ICBA urged federal banking regulators to withdraw an incomplete proposed rule on incentive-based compensation that lacks support from all relevant regulatory agencies.

Incomplete Issuance:

  • The FDIC, OCC, and Federal Housing Finance Agency issued the proposed rule, though federal law requires the Federal Reserve, Securities and Exchange Commission, and National Credit Union Administration to sign on as well for the rule to be legally binding.

  • The agencies said they will accept comments on the proposal even though they cannot publish it in the Federal Register because of its deviation from federal statute.

ICBA Response: In a national news release, ICBA President and CEO Rebeca Romero Rainey said:

  • Regulators should postpone the proposal until all of the agencies are in agreement.

  • Moving ahead without the participation of all relevant agencies raises the question of whether commenters should invest time and resources to respond to the proposal.

  • With community banks already inundated with unnecessary and duplicative regulation, this proposal would merely divert community banks from meeting the needs of local communities.

  • To avoid confusion and duplicative rulemaking efforts, regulators should withdraw the proposal and pause public comments until all of the necessary agencies are in agreement.

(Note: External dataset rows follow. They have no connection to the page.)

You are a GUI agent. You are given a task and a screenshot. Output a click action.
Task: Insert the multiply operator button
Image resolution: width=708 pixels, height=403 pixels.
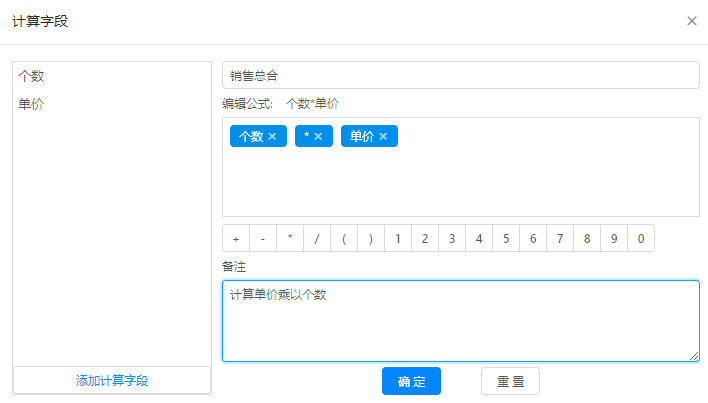pos(290,239)
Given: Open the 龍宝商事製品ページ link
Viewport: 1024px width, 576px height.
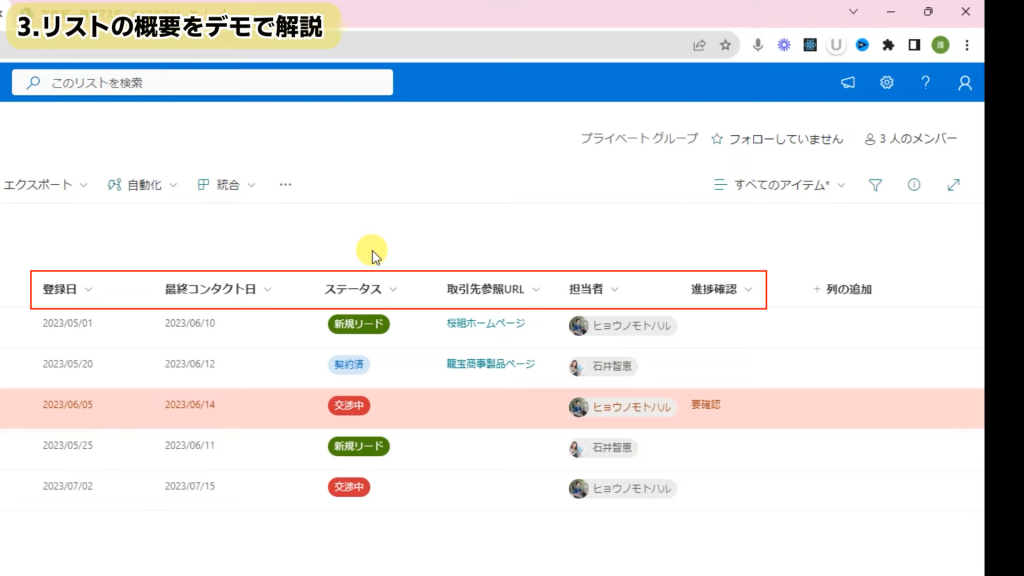Looking at the screenshot, I should 490,364.
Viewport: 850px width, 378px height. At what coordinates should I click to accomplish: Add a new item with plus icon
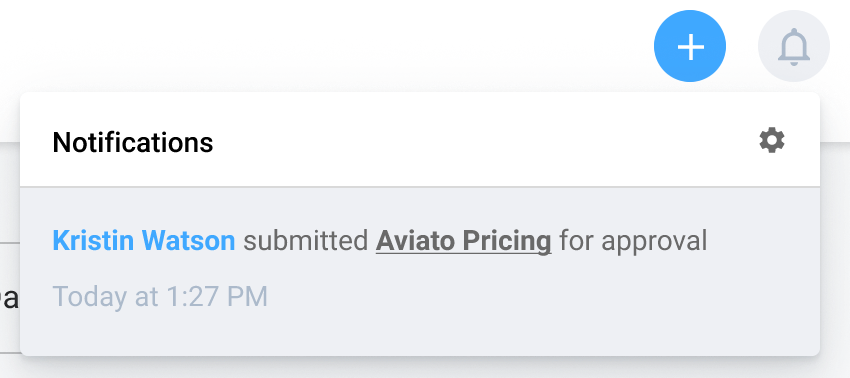(690, 46)
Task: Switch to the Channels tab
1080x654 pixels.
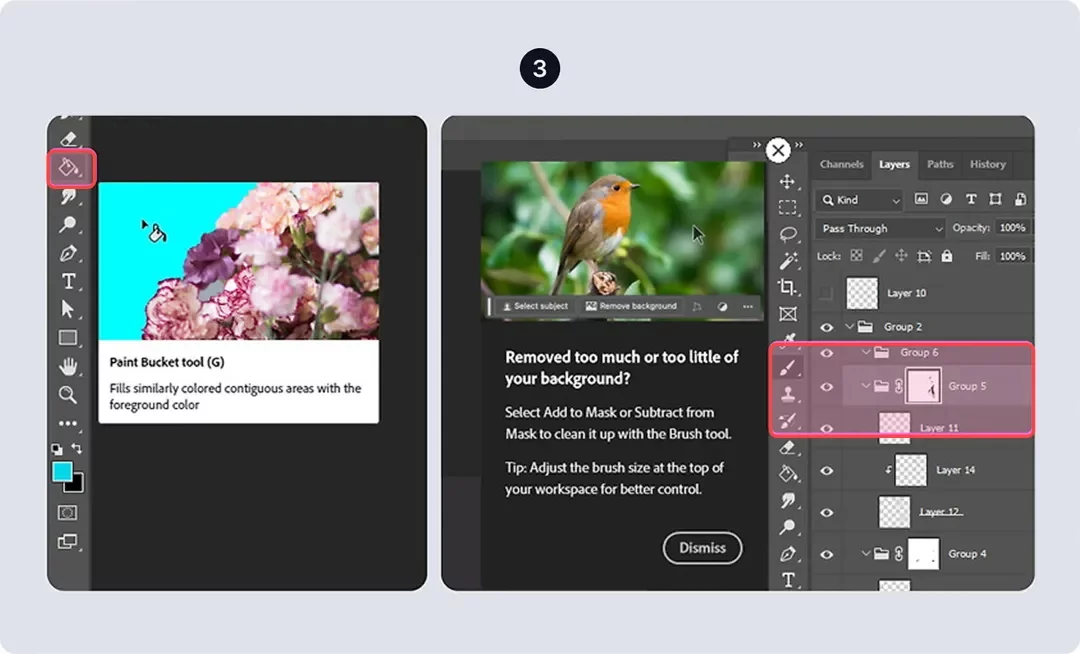Action: [841, 164]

Proposal Details: The agency proposal re-proposes regulatory text issued in June 2016, with a new preamble that acknowledges developments and supervisory learnings since then. Under the 2016 proposal:

  • Executives at Level 1 ($250 billion or more) and Level 2 ($50 billion-$250 billion) institutions would have to defer some of their qualifying incentive-based compensation.

  • Regulators would have discretion over whether to apply some of these standards to Level 3 institutions ($1 billion-$50 billion).

  • Institutions with less than $1 billion would be completely exempt from the rules.

ICBA Comments: In its 2016 comment letter on the proposal, ICBA said banks with assets less than $50 billion should be exempt. ICBA said that while the proposal rightly includes a tiered approach, institutions in the Level 3 tier should be exempt because they rarely use incentive-based compensation and pose little systemic risk.